As someone who has seen every Jason movie and liked fewer than half of them; as someone who adamantly believes Part II is the best in the series and that the sack over Jason's head is much more menacing than a goalie mask; as someone who hasn't felt the nervous sense of terror and dread that the best slasher movies provide in a long time, Friday the 13th is both a return to form and a welcome breath of fresh air. The biggest compliment I can pay the film is that I truly was terrified -- or as terrified as a 30-year-old man jaded by Hollywood slasher tropes can be. (If you really want to see me terrified, see me off at Pearson Airport in a couple of weeks.)
Sure, slasher films are pretty much a one-trick pony, which is why all the Halloween, Jaws*, and Nightmare movies' sequels are pretty awful. There's not much further you can improve upon the formula of a faceless menace slaughtering young people. (Word to the Bush administration.) Your options, I suppose, are to put your soon-to-be-dead cast of kids in a new location like Manhattan or outer space (same thing?), or to go the route of so-called torture porn and sacrifice genuine tension for blatant shock. But who wants that? It's good to know that in 2009 Platinum Dunes has released what horror fans loved so dearly in 1980: a straight-up slasher movie. Two all-beef patties, special sauce, lettuce, cheese. Pickles. Onions. On a sesame seed bun.
Thankfully, Friday the 13th opts for scares and suspense over gratuitous gore and slow, gruesome deaths. Relatively speaking, of course, because this is, after all, a Friday the 13th picture. There's plenty of blood and carnage, but it never overwhelms or takes away from the reboot's modus operandi: fast, furious kills and unrelenting tension.
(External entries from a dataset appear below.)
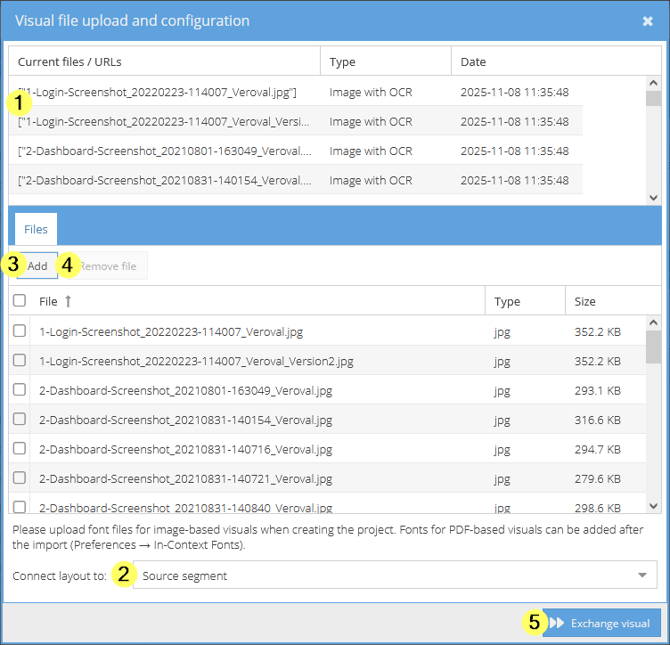Click the Add file button
670x645 pixels.
point(37,266)
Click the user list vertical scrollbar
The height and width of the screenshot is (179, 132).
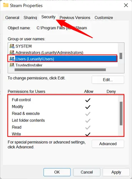121,55
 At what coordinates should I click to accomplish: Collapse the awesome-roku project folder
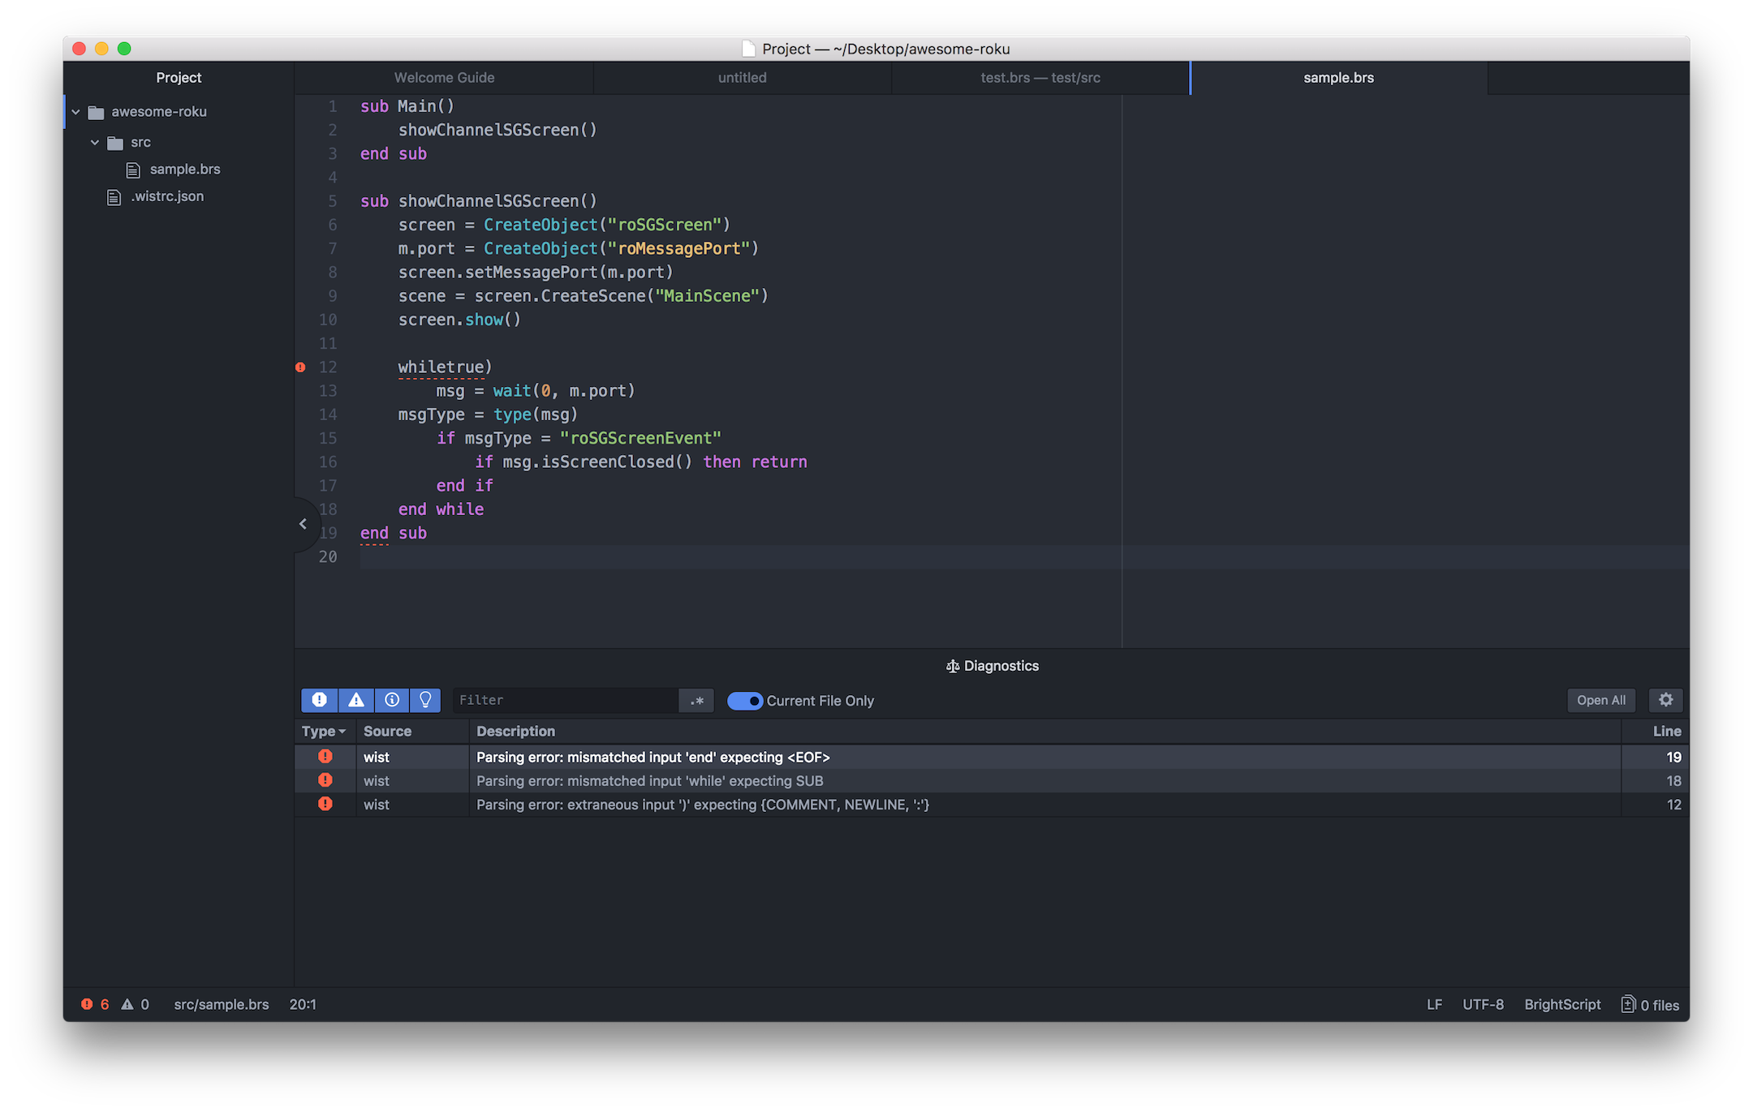(x=75, y=112)
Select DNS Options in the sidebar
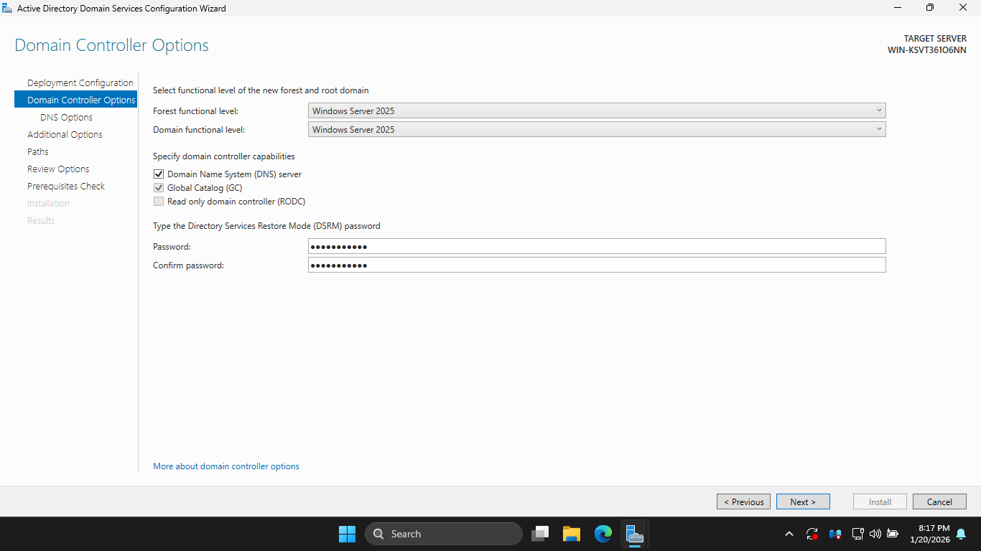Screen dimensions: 981x551 (x=66, y=118)
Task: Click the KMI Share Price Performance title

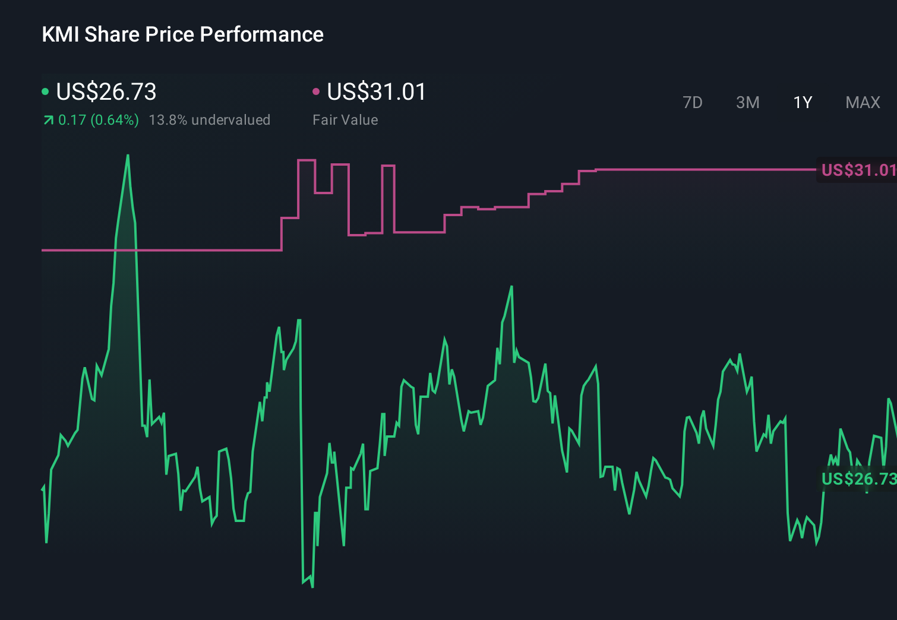Action: (x=182, y=34)
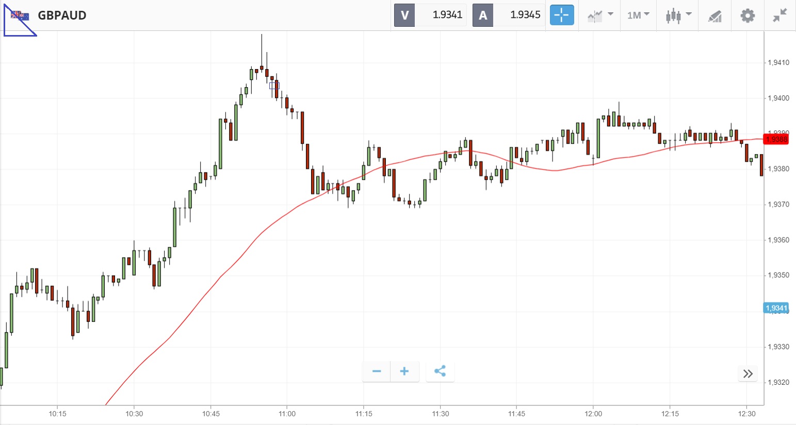
Task: Zoom in the chart with plus
Action: pos(404,371)
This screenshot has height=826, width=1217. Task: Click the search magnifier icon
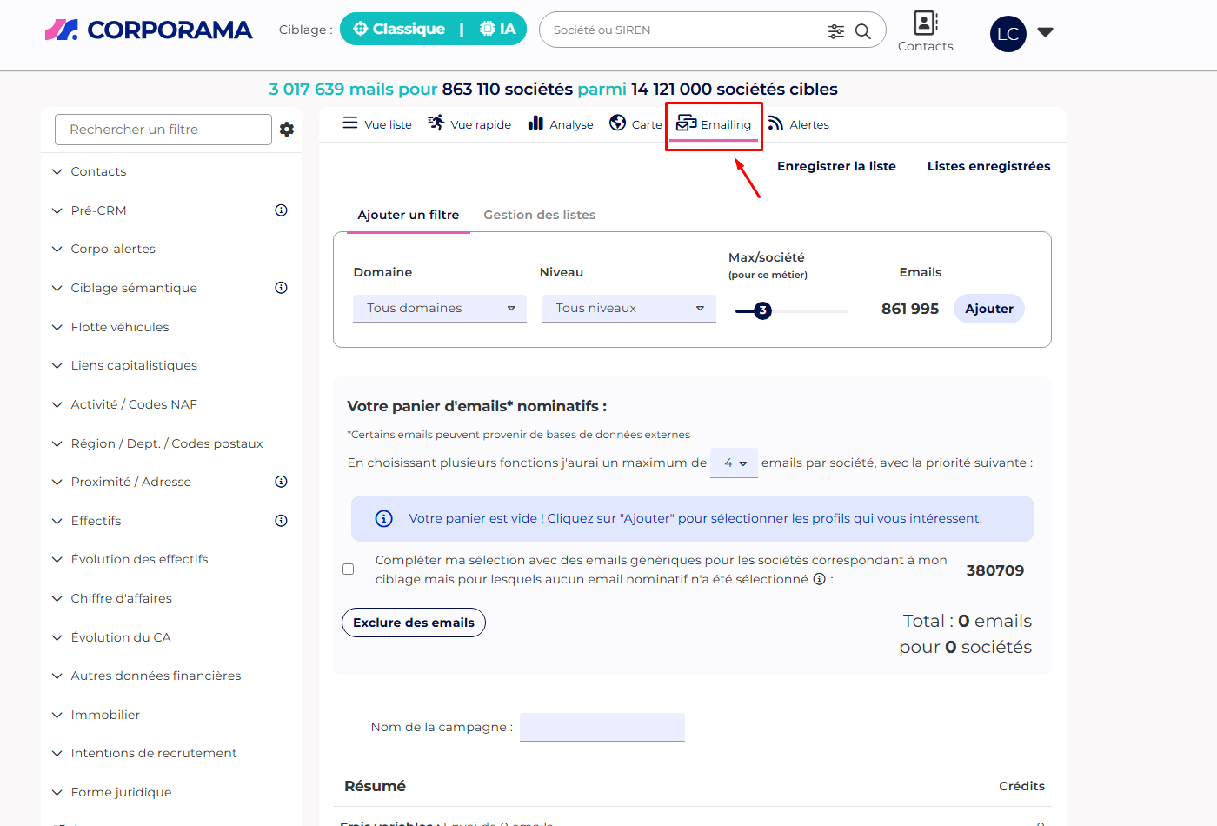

True to the character's original slasher villain iconography, Jason runs trough two groups of college kids like a force of nature -- always present, always unstoppable.
So while Friday the 13th doesn't reinvent the slasher genre -- a genre, like heavy metal and hot dogs, that neither benefits from nor needs reinvention -- it certainly reinvigorates it.
4/4 *_*
* Please indulge me on this point; except for some fins and a lack of limbs, I don't see much of a difference between Jason Vorhees and Bruce.